*To do*
Please copy each line of the records below that includes the word "Given".

*Data provided*
=== Begin Enclosure ===
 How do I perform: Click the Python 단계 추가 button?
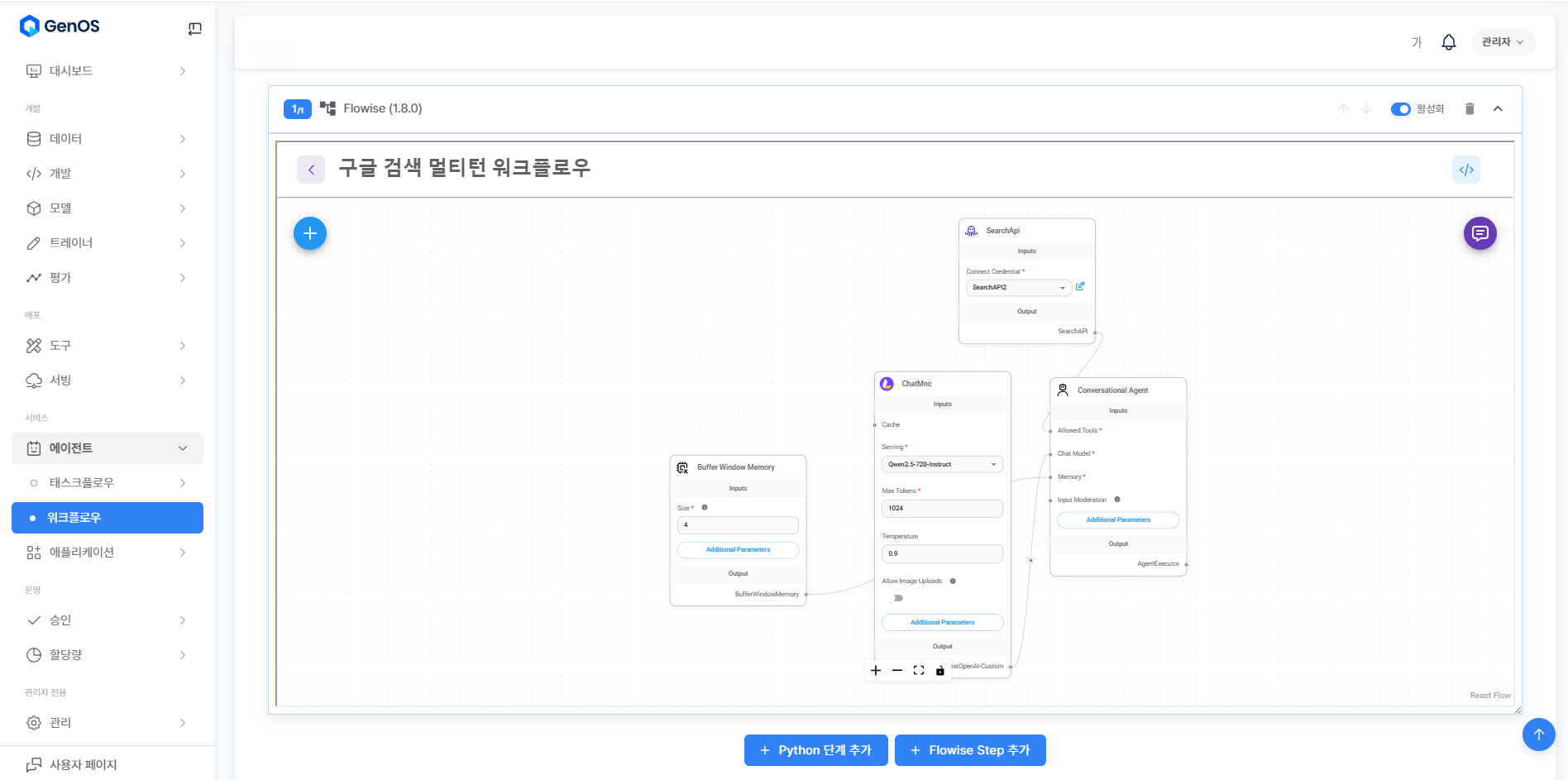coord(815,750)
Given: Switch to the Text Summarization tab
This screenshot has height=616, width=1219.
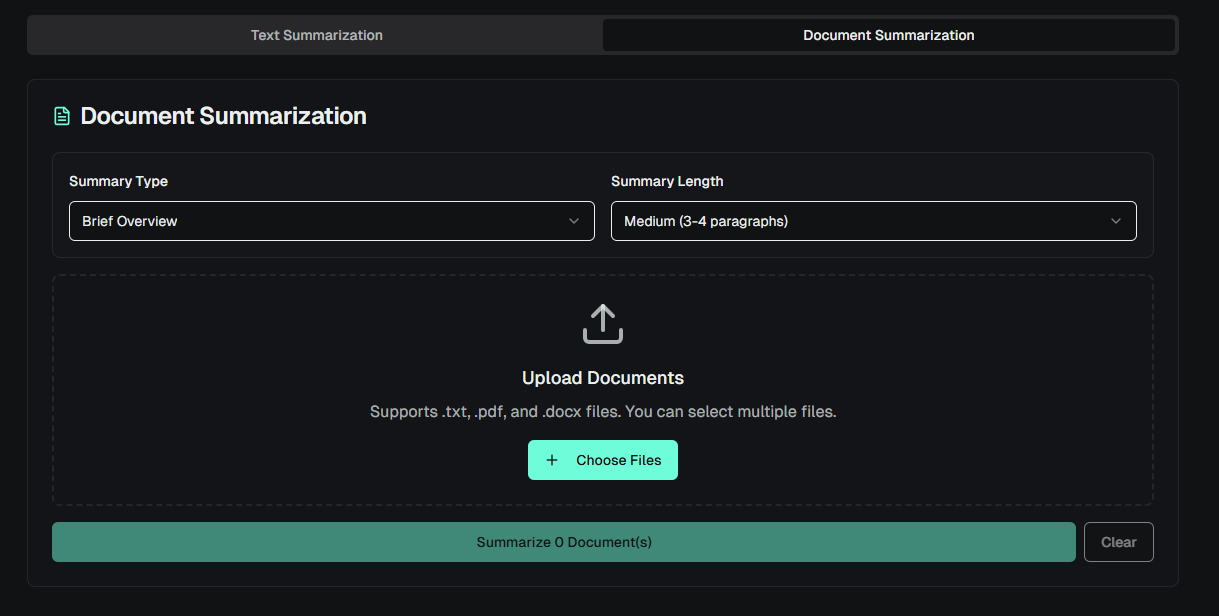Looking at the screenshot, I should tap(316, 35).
=== End Enclosure ===
=== Begin Enclosure ===
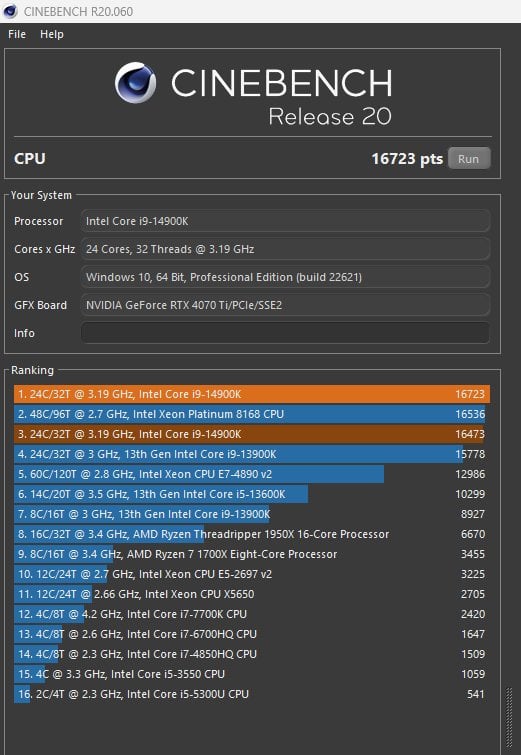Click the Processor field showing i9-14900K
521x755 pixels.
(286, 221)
=== End Enclosure ===
=== Begin Enclosure ===
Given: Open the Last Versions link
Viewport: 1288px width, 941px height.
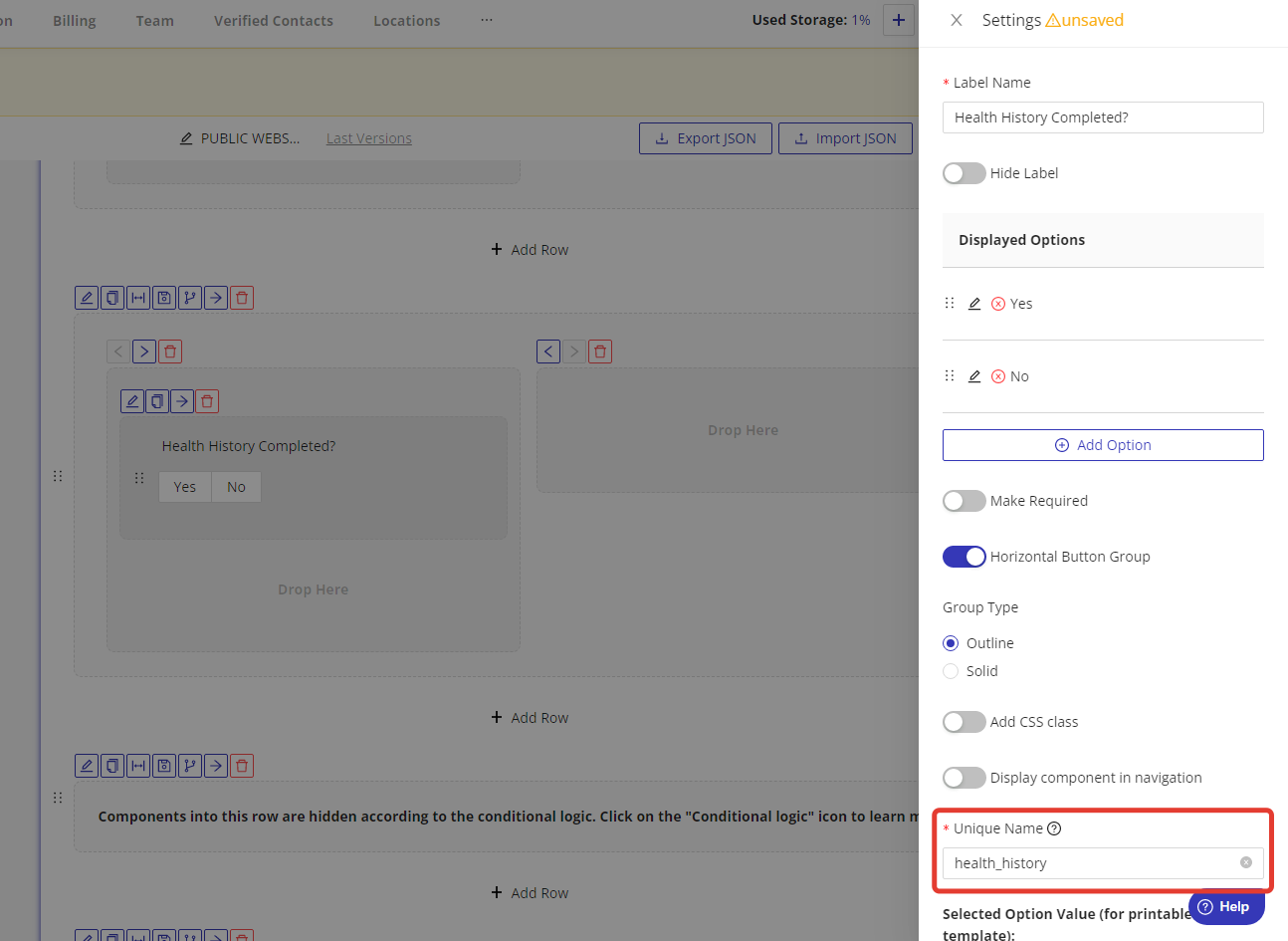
=== End Enclosure ===
*Completed task*
Given: Switch to the Text Summarization tab
Given: Open the Last Versions link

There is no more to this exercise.